GOAL OF THE EXERCISE =>
Could you give the entries back exactly as they stand, minus any pictures?

SUPPLIED INFORMATION =>
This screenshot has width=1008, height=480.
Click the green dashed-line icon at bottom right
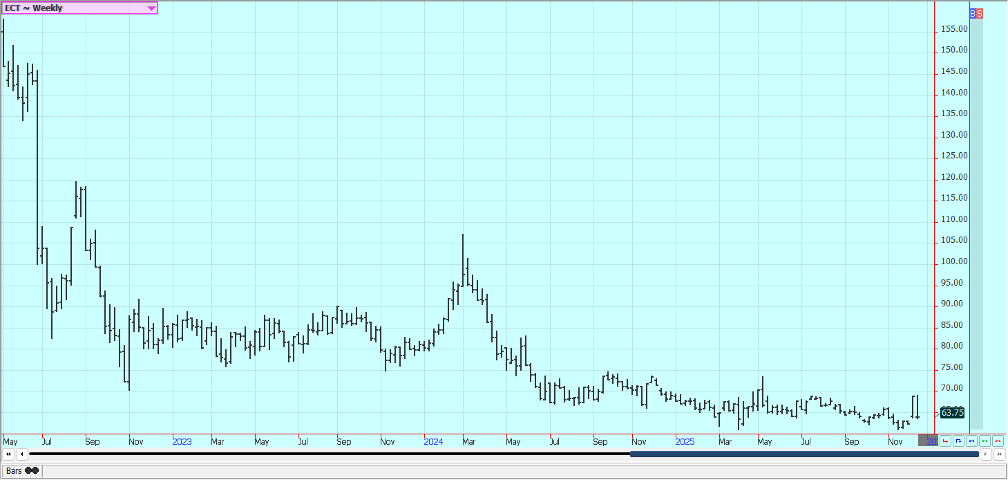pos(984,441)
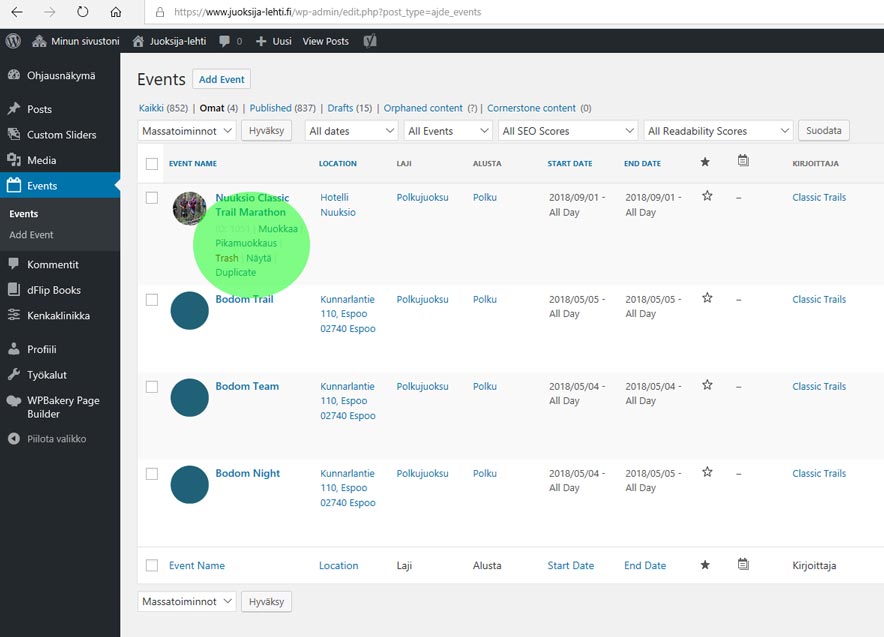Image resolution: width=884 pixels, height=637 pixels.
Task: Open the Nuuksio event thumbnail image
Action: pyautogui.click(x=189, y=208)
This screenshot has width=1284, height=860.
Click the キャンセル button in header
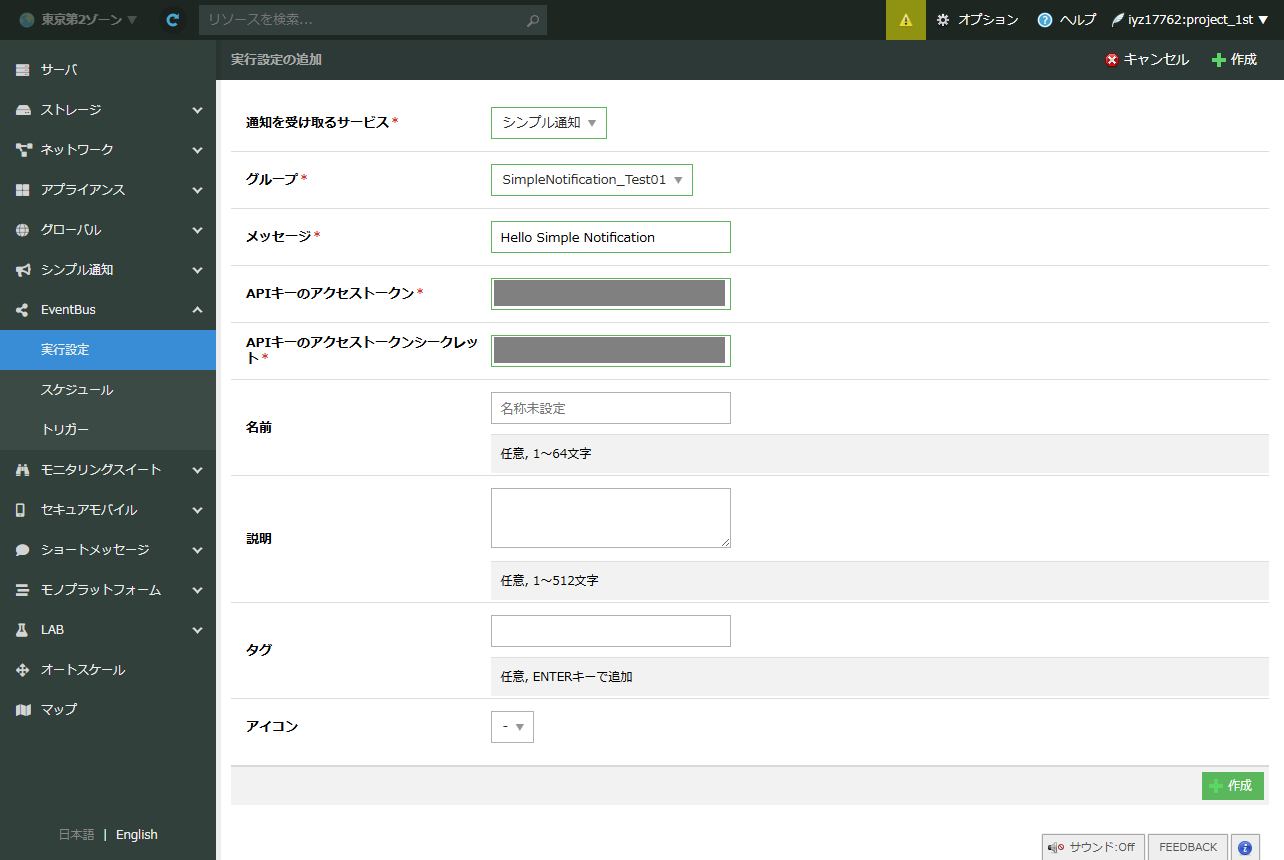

RESPONSE AREA =>
This screenshot has width=1008, height=480.
Click the green dashed-line icon at bottom right
pos(984,441)
Image resolution: width=884 pixels, height=637 pixels.
Task: Open the Nuuksio event thumbnail image
Action: pyautogui.click(x=189, y=208)
This screenshot has width=1284, height=860.
Click the キャンセル button in header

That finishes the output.